- Opening Delimiter -
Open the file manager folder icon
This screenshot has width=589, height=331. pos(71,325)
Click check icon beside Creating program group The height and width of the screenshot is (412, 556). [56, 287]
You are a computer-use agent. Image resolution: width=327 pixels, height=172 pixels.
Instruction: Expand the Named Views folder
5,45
- Closing Delimiter -
- Opening Delimiter -
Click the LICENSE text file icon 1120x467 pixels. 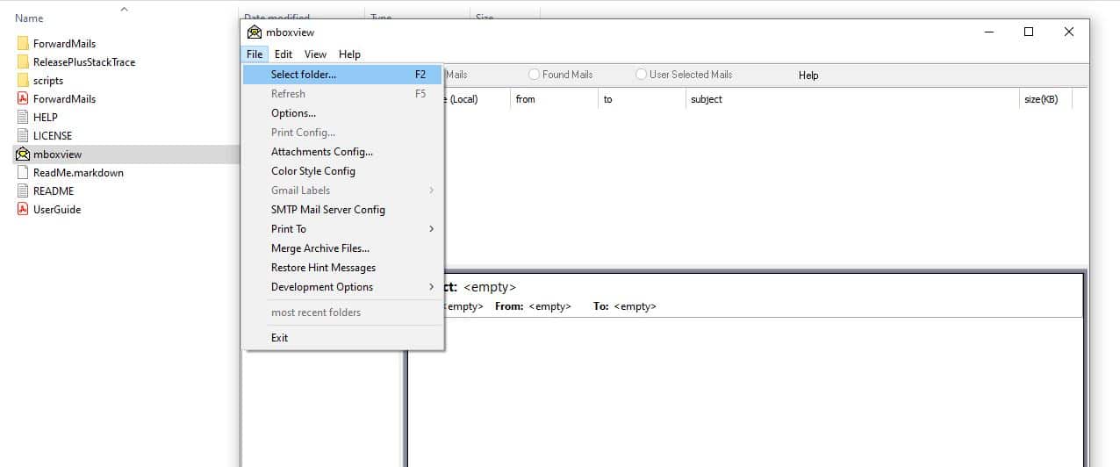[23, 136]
- Closing Delimiter -
# [Work item]
Scan the listing above for the line that has "Open the file manager folder icon", then copy exactly from that line through the line that has "You are a computer-use".

# [Output for this task]
Open the file manager folder icon
This screenshot has width=589, height=331. pos(71,325)
Click check icon beside Creating program group The height and width of the screenshot is (412, 556). [56, 287]
You are a computer-use agent. Image resolution: width=327 pixels, height=172 pixels.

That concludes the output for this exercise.